Pożywka dla fantazji o zniszczeniu świata.

Posty niepasujące do pozostałych działów.
W
Posty: 624
Rejestracja: sob lip 04, 2015 12:00 am

Pożywka dla fantazji o zniszczeniu świata.

Postautor: W » wt lip 12, 2016 4:53 am

Zapewne każdy z OS świetnie sobie z tym radzi, ale pomyślałem, że podzielę się z Wami swoją pożywką w tym zakresie, materiał jest ciekawy:

https://exignorant.wordpress.com/
https://exignorant.wordpress.com/2015/0 ... 6-07-2015/

Może jeszcze ten filmik, na który dopiero co trafiłem, uważam, że jest … „zjawiskowy” (szczególnie komentarze na końcu):
https://www.youtube.com/watch?v=NMtJXbXliDw

chudzielec
Posty: 1252
Rejestracja: śr kwie 27, 2016 6:12 pm

Re: Pożywka dla fantazji o zniszczeniu świata.

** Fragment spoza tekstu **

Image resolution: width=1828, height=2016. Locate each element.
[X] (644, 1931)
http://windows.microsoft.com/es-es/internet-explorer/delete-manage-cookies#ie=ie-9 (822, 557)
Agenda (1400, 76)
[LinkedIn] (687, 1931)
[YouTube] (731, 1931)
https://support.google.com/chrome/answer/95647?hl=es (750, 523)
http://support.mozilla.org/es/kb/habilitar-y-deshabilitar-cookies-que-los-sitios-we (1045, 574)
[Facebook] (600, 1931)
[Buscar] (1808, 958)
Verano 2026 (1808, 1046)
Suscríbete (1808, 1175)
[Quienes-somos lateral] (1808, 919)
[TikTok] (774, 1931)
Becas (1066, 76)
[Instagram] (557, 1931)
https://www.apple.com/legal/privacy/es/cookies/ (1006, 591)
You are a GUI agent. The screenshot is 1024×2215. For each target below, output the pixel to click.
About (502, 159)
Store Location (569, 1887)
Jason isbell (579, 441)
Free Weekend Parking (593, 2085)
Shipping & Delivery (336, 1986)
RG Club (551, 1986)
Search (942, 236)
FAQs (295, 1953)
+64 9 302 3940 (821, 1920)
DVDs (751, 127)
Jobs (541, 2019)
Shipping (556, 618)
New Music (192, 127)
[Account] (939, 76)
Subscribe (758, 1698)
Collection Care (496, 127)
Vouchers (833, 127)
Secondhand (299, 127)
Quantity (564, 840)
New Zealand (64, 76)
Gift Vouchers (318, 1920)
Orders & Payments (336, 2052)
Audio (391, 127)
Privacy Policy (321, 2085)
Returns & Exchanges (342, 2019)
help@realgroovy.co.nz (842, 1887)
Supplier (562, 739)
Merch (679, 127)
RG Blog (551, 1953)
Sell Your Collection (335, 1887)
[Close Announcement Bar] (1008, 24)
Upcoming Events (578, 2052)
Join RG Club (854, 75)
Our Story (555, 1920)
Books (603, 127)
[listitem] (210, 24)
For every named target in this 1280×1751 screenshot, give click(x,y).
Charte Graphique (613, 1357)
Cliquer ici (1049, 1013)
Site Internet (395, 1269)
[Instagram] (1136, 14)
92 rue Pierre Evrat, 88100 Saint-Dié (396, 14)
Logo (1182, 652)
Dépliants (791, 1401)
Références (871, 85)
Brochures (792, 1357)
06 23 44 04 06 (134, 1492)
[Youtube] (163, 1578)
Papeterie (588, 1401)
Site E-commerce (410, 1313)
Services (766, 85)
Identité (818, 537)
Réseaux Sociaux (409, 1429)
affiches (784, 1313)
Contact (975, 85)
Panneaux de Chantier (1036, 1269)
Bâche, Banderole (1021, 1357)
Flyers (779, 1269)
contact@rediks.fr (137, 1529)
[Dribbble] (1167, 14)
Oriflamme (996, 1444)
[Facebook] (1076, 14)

Postautor: chudzielec » sob lip 23, 2016 10:21 pm

Kiedyś dużo czytałem takich rzeczy.Pogrążałem się w pesymizmie i fantazjach o nadchodzącej globalnej katastrofie. Wręcz chciałem ja przyspieszyć - podpalić cały wszechświat.

Po pewnym czasie spoważniałem. Uświadomiłem sobie że to ja mam problem a miedzy zniszczeniem całego świata a tylko siebie samego nie ma żadnej różnicy.A łatwiej zrobić to drugie.

Gbur
Posty: 636
Rejestracja: pt sty 08, 2016 12:00 am
Kontakt:

Re: Pożywka dla fantazji o zniszczeniu świata.

Postautor: Gbur » wt wrz 22, 2020 5:47 am

Ten świat sam się niedługo rozwali.
"Było nie ma - poszło w dym. Tylko popiół został w rękach."

chudzielec
Posty: 1252
Rejestracja: śr kwie 27, 2016 6:12 pm

Re: Pożywka dla fantazji o zniszczeniu świata.

Postautor: chudzielec » wt wrz 22, 2020 6:30 pm

Świat nie. Najwyżej ludzie.

Gbur
Posty: 636
Rejestracja: pt sty 08, 2016 12:00 am
Kontakt:

Re: Pożywka dla fantazji o zniszczeniu świata.

Postautor: Gbur » wt wrz 22, 2020 9:04 pm

Fakt. W sumie to powinienem napisać "zmieni się kształt świata, który noszę w pamięci".
"Było nie ma - poszło w dym. Tylko popiół został w rękach."

Gbur
Posty: 636
Rejestracja: pt sty 08, 2016 12:00 am
Kontakt:

Re: Pożywka dla fantazji o zniszczeniu świata.

Postautor: Gbur » sob lis 21, 2020 9:58 pm

Pisałem ten post dwa lata temu, więc postanowiłem go dokończyć :)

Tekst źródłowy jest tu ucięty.